(Pixel coordinate grounding data)
★ ★ ★ ★
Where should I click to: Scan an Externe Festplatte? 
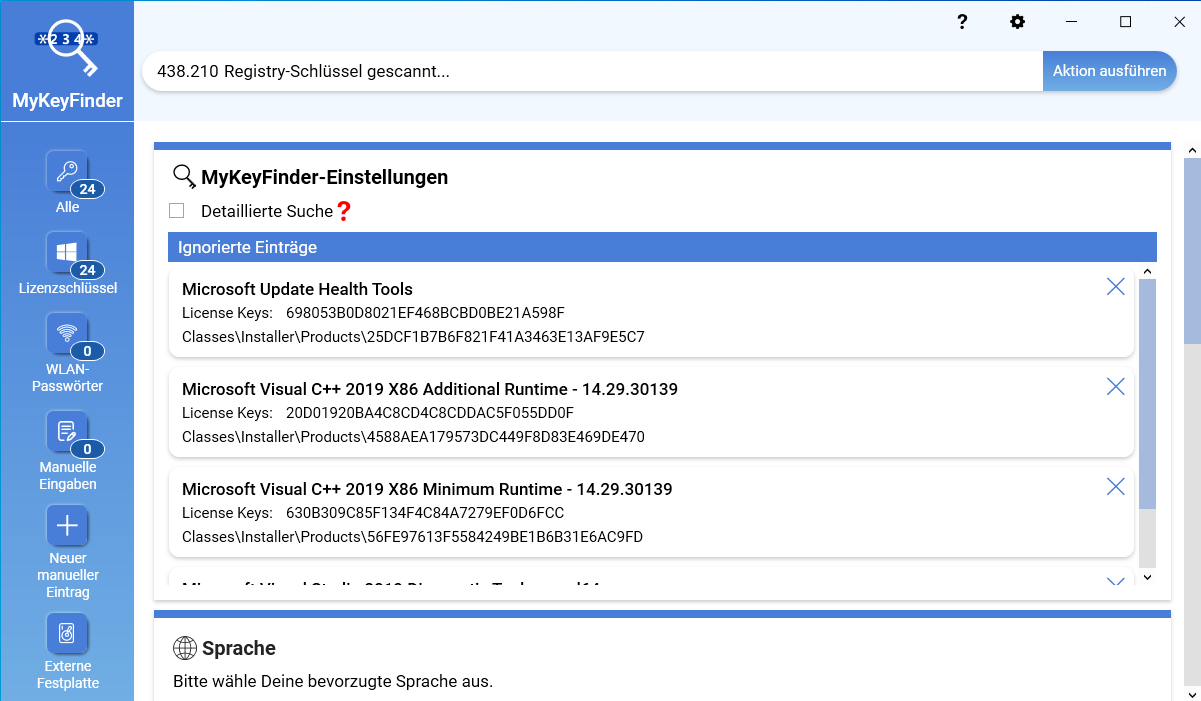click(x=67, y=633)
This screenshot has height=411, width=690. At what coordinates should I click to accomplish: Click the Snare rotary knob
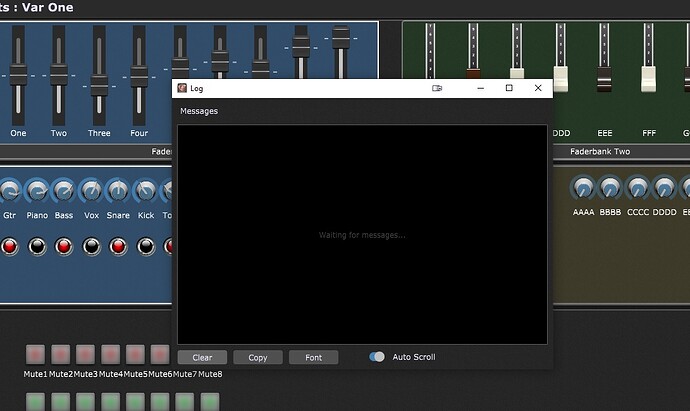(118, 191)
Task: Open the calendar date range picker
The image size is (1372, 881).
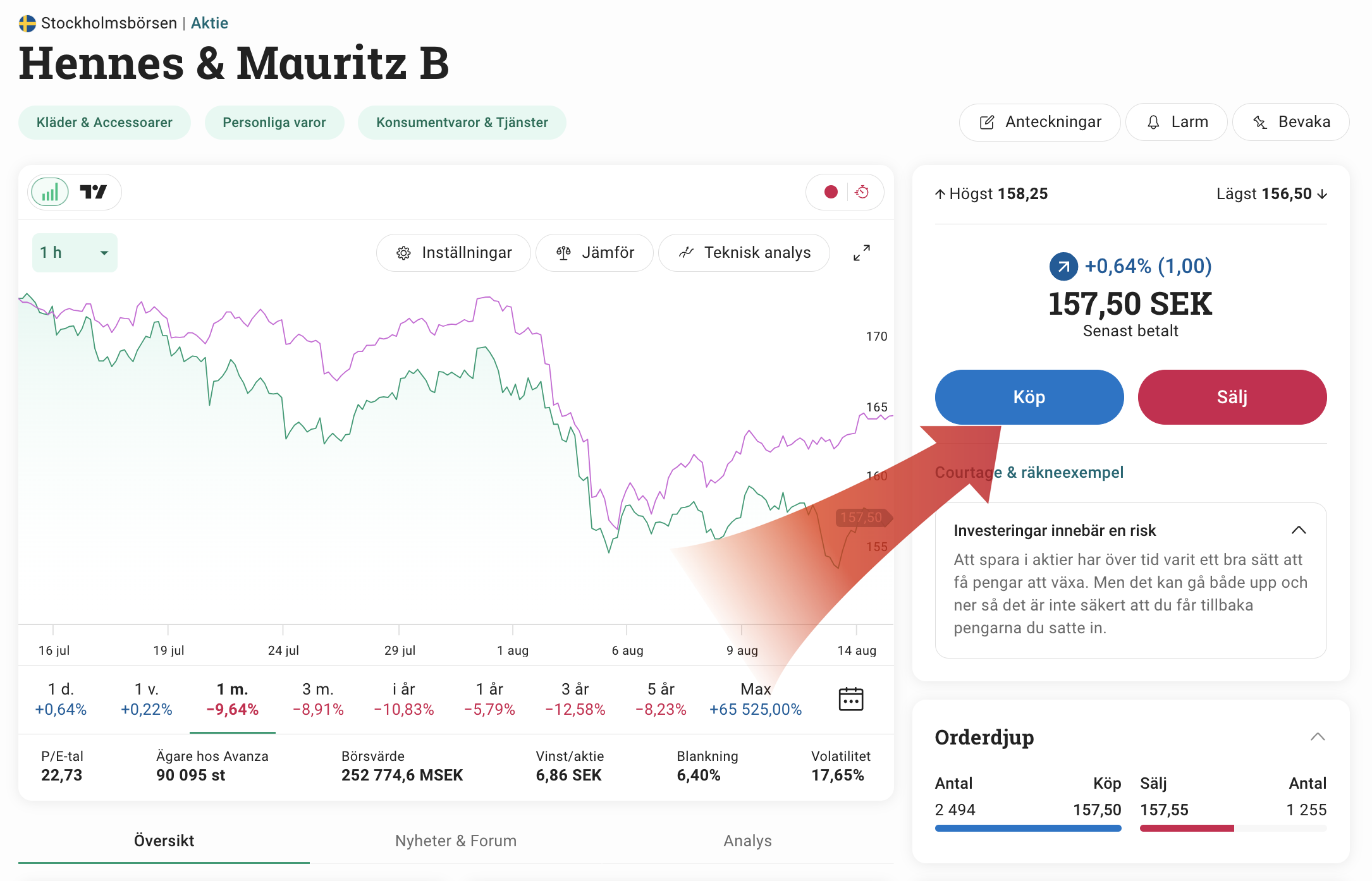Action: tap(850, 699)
★ ★ ★ ★
● WORK TASK
Repeat the lines of the records verbatim, starting at the line containing "This screenshot has" and stopping after the final line. Images stay out.

● WRITTEN REPLY
This screenshot has height=411, width=690. At what coordinates should I click to accomplish: Click the Snare rotary knob
(118, 191)
Task: Open the calendar date range picker
The image size is (1372, 881).
Action: tap(850, 699)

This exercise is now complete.